(Beginning of DATA FOR THIS EXERCISE)

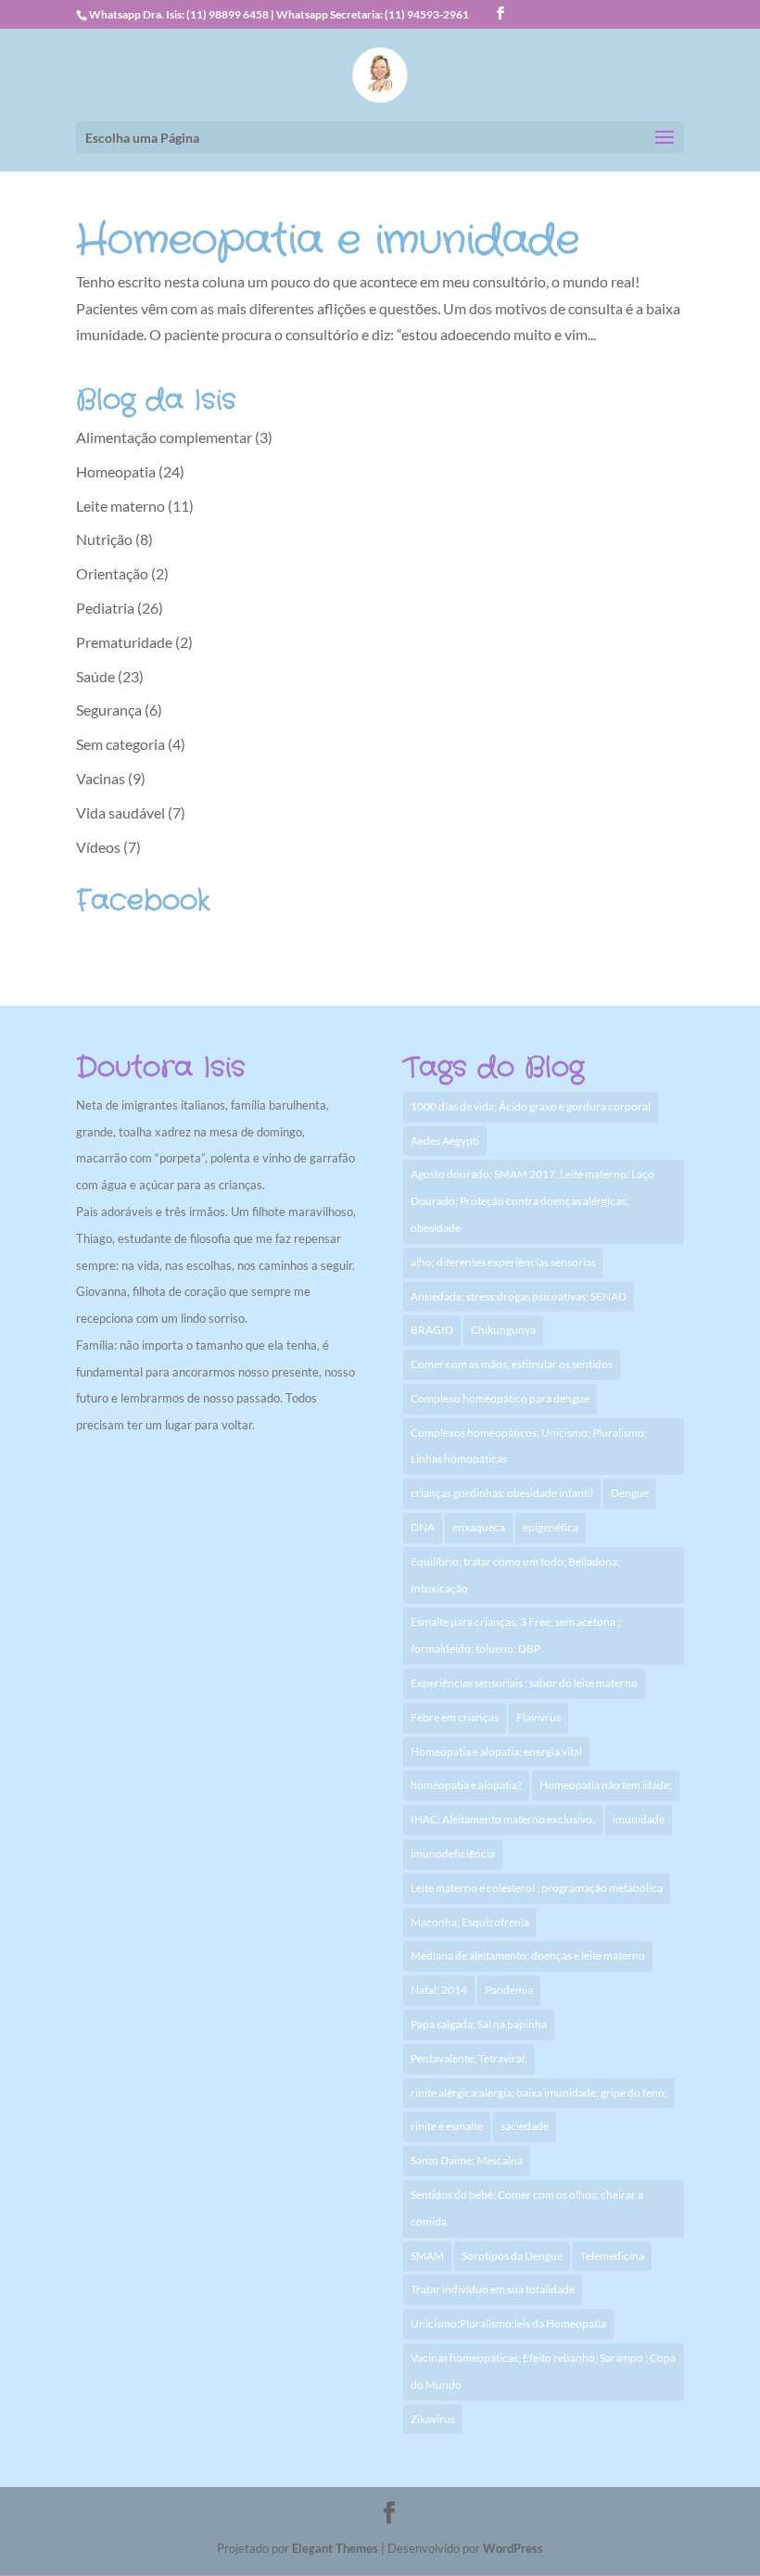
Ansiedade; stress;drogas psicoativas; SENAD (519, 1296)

(End of DATA FOR THIS EXERCISE)
(Beginning of DATA FOR THIS EXERCISE)

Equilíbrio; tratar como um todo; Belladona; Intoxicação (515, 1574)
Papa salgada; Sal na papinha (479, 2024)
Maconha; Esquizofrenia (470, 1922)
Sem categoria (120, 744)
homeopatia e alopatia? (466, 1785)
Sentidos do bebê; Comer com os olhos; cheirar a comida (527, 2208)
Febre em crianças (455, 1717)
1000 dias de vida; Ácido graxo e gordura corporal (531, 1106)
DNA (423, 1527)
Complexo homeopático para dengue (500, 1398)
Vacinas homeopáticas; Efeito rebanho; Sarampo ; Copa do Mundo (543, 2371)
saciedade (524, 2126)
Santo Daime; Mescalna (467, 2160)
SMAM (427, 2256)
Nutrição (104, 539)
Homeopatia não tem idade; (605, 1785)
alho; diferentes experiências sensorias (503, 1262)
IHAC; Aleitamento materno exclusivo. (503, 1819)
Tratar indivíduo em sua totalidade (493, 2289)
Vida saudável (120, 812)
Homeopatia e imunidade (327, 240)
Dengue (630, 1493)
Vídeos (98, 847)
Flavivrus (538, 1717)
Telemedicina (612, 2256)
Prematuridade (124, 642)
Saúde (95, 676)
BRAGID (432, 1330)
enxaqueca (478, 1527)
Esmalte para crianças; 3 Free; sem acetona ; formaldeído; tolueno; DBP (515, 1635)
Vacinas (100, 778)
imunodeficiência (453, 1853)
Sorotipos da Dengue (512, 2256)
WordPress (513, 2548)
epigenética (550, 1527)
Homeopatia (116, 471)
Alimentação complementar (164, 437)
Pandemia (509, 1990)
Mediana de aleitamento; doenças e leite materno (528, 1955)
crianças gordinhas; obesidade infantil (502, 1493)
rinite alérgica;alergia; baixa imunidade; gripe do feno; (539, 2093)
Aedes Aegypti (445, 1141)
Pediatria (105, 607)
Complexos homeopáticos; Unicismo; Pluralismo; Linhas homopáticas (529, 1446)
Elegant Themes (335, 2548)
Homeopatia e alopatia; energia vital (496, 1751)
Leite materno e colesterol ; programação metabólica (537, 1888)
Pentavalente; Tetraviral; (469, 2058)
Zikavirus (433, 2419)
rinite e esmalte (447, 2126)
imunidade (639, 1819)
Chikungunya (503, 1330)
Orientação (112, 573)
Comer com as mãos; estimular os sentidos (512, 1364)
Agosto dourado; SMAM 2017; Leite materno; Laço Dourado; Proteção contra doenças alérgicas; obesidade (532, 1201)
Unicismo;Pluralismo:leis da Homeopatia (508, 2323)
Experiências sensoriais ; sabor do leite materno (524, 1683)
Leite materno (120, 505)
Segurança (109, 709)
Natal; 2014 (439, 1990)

(End of DATA FOR THIS EXERCISE)
(Beginning of DATA FOR THIS EXERCISE)

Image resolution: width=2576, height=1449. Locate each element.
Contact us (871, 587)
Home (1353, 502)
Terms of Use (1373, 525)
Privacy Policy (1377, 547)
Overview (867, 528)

(End of DATA FOR THIS EXERCISE)

An exact copy of the lines above between the line holding "Sorotipos da Dengue (512, 2256)" and the line holding "Comer com as", inclusive, is the whole answer.

- _ANSWER SPACE_
Sorotipos da Dengue (512, 2256)
WordPress (513, 2548)
epigenética (550, 1527)
Homeopatia (116, 471)
Alimentação complementar (164, 437)
Pandemia (509, 1990)
Mediana de aleitamento; doenças e leite materno (528, 1955)
crianças gordinhas; obesidade infantil (502, 1493)
rinite alérgica;alergia; baixa imunidade; gripe do feno; (539, 2093)
Aedes Aegypti (445, 1141)
Pediatria (105, 607)
Complexos homeopáticos; Unicismo; Pluralismo; Linhas homopáticas (529, 1446)
Elegant Themes (335, 2548)
Homeopatia e alopatia; energia vital (496, 1751)
Leite materno e colesterol ; programação metabólica (537, 1888)
Pentavalente; Tetraviral; (469, 2058)
Zikavirus (433, 2419)
rinite e esmalte (447, 2126)
imunidade (639, 1819)
Chikungunya (503, 1330)
Orientação (112, 573)
Comer com as mãos; estimular os sentidos (512, 1364)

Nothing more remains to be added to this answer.